● DESCRIPTION OF THE TASK
Please reproduce word for word the part of the rows below that opens with the line containing "Given: Open the 設定 dropdown menu" and runs through the final row, both ends included. Leave out the pictures.

● EXERCISE INPUTS
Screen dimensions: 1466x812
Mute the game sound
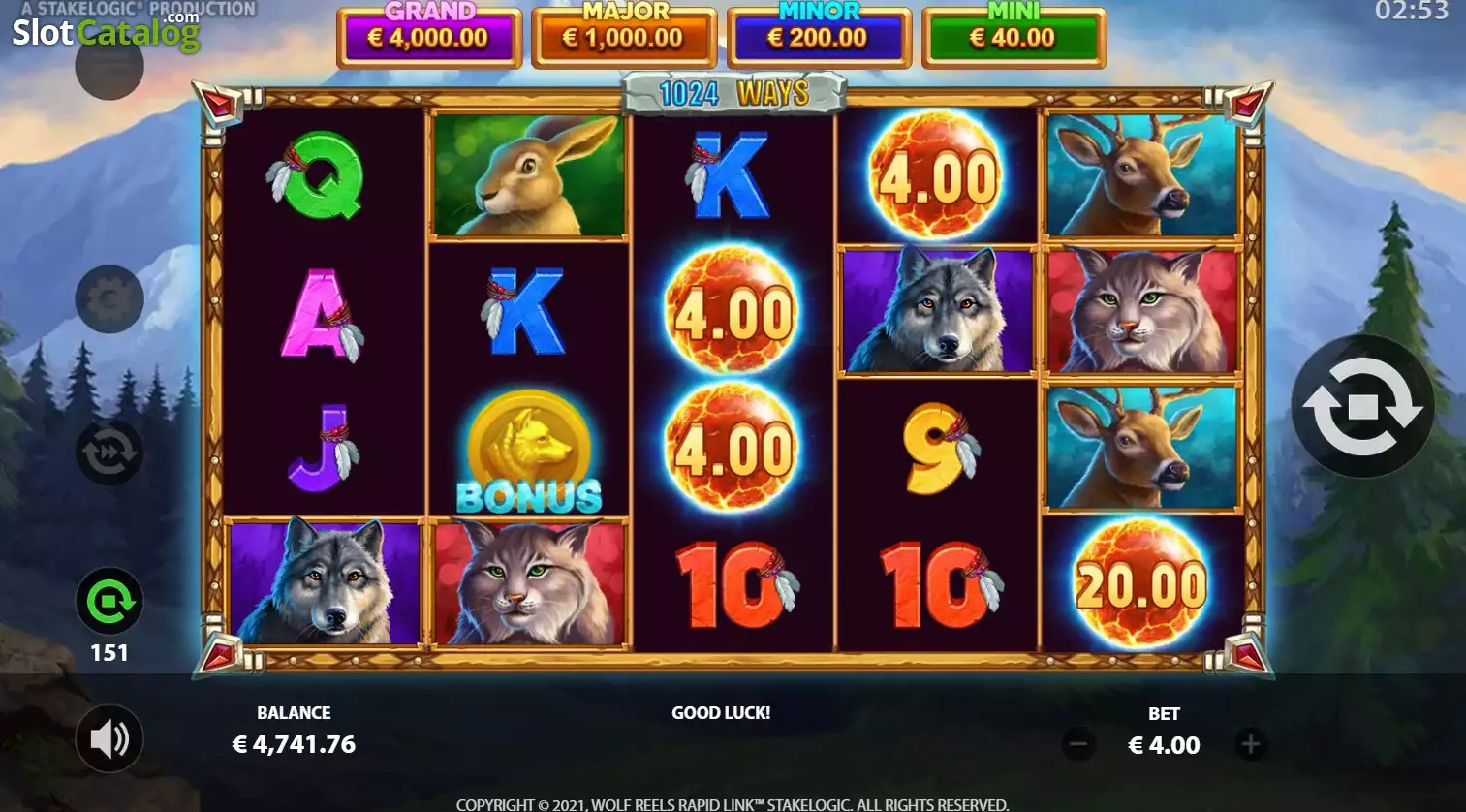(109, 738)
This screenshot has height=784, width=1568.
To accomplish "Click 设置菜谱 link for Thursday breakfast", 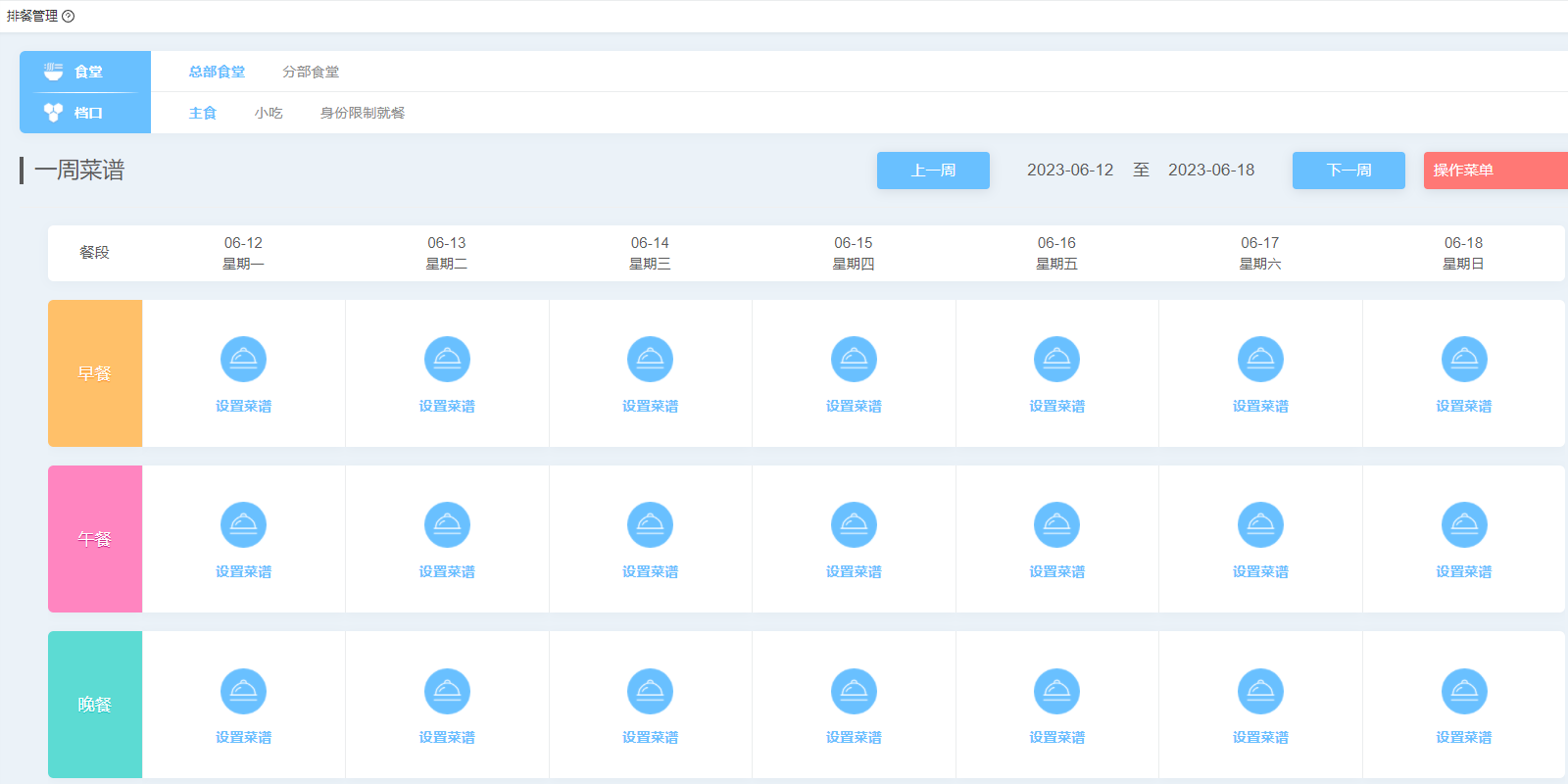I will [x=854, y=406].
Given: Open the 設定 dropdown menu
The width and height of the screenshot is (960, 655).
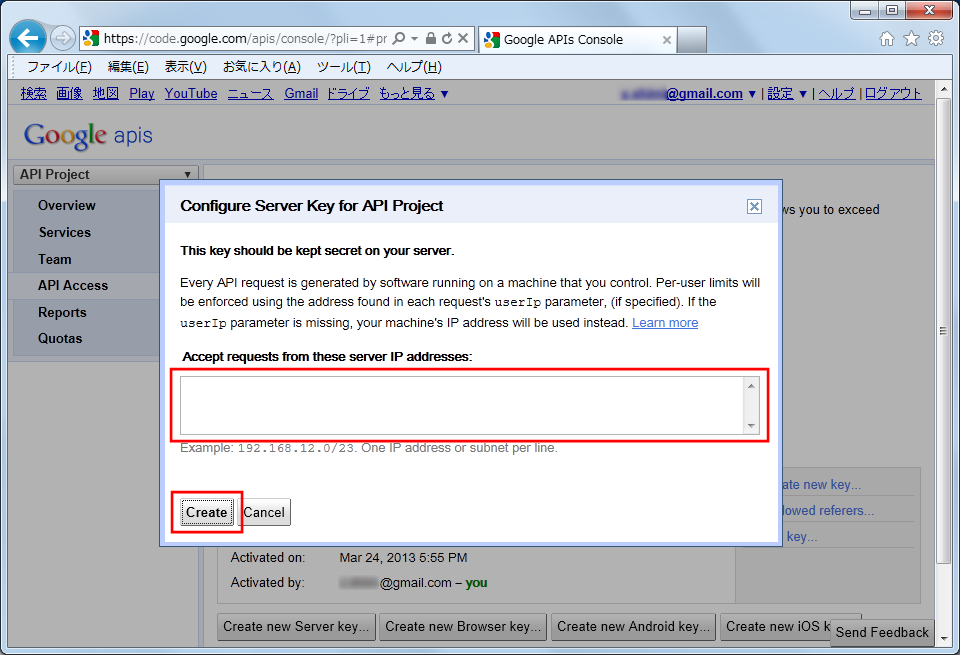Looking at the screenshot, I should pyautogui.click(x=787, y=93).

● TASK RESULT
Given: Open the 設定 dropdown menu
The width and height of the screenshot is (960, 655).
Looking at the screenshot, I should pyautogui.click(x=787, y=93).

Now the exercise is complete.